Pour le préfet de police, cela ne fait pas l'ombre d'un doute. Malgré le ballet incessant d'officiels débarqués sur le domaine du diplomate – procureur de la République, police scientifique, photographe, journalistes -, le fait est acquis. L'affaire est simple et logique. C'est bel et bien un suicide. « Voilà un cas bien simple, il faut éviter de le faire gonfler, et nous en débarrasser au plus vite … […] ». Ne pas faire de vague. Ne pas déranger ; ne pas faire bouger les choses ; rester sur son quant à soi. Bien sûr, ce diplomate à la retraite s'était séparé de sa femme il y a dix ans et vivait seul à Édimbourg, après une carrière bien remplie. L'âge, la solitude, la peur de vieillir l'avait certainement poussé à ce geste désespéré. Le préfet souhaitait – de loin – cette version, à celle plus cruelle, mais plus réaliste, du brigadier qui avait compris toute la complexité de cette enquête. Sans vraiment mesurer jusqu'où celle-ci pouvait le mener.

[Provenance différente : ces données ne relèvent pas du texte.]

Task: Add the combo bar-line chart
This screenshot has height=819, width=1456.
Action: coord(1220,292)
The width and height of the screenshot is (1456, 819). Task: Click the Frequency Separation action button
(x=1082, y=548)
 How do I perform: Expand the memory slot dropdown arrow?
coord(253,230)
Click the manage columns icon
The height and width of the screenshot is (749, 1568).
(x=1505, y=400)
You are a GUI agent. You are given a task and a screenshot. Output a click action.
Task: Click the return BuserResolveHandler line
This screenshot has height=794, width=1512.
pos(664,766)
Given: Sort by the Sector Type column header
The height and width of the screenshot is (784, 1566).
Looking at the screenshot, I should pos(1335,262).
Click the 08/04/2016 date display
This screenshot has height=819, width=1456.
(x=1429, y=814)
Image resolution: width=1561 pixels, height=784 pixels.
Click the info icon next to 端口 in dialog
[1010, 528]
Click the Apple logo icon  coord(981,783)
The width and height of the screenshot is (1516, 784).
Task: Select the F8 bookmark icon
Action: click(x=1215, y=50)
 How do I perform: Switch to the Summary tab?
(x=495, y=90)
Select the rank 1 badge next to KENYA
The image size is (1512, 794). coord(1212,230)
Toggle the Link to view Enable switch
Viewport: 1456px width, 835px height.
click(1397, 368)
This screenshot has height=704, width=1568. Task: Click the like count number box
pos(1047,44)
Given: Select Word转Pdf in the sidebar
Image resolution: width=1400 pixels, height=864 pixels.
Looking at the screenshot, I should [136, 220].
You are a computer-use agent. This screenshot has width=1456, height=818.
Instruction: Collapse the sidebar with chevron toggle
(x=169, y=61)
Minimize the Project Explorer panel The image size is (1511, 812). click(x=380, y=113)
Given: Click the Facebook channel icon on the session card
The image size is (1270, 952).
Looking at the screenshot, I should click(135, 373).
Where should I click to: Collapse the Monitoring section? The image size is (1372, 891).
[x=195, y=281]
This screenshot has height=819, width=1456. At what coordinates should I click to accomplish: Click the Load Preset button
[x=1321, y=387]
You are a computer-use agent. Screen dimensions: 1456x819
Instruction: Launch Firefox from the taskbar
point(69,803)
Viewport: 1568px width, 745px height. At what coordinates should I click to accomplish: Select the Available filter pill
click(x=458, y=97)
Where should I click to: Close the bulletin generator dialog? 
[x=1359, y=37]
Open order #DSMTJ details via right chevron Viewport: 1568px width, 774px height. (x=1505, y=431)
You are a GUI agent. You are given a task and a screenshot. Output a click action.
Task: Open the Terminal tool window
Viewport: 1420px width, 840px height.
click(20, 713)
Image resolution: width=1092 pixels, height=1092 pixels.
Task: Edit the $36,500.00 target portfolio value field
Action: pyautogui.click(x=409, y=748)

Il arrive souvent que des romans de soixante-dix pages possèdent plus de force que certains pavés littéraires. « Une histoire simple », roman posthume de Leonardo Sciascia, fait partie de ces petits livres que l'on prend le temps de déguster pour en apprécier toute la qualité et la profondeur du sujet abordé. Au cours de ces soixante-dix pages, le lecteur est pris dans les filets d'une enquête policière que toute le monde s'obstine à croire facile, simple, logique à résoudre, presque jusqu'à l'absurde. Et pourtant.

Pourtant, plus on s'enfonce dans cette lecture opaque, oppressante, angoissante, plus on se dit que l'on part visiter les abîmes, l'enfer ou l'Hadès. On se doute, en tournant chaque page, de ce vers quoi Leonardo Sciascia veut amener son lecteur. Car, sans jamais la nommer, ni même donner son nom, on sait que l'auteur nous parle de la mafia et de la place qu'elle occupe dans la société sicilienne, de l'empreinte indélébile qu'elle laisse partout où elle passe. Elle rôde, elle sue et transpire au travers de tous ces personnages ambigus, ambivalents, à l'âme aussi sombre et torturée que l'enquête elle-même. Ici, pas de redresseur de torts, pas de justiciers, pas de bons. Ou si peu, qu'on ne les remarque qu'à grand peine, noyés qu'ils sont dans la masse. Chacun est gris, mi-ombre, mi-lumière, à la frontière entre la légalité et le crime. Ici, chacun a maille à partie avec la mafia ; chacun appartient – de près ou de loin – à la Pieuvre.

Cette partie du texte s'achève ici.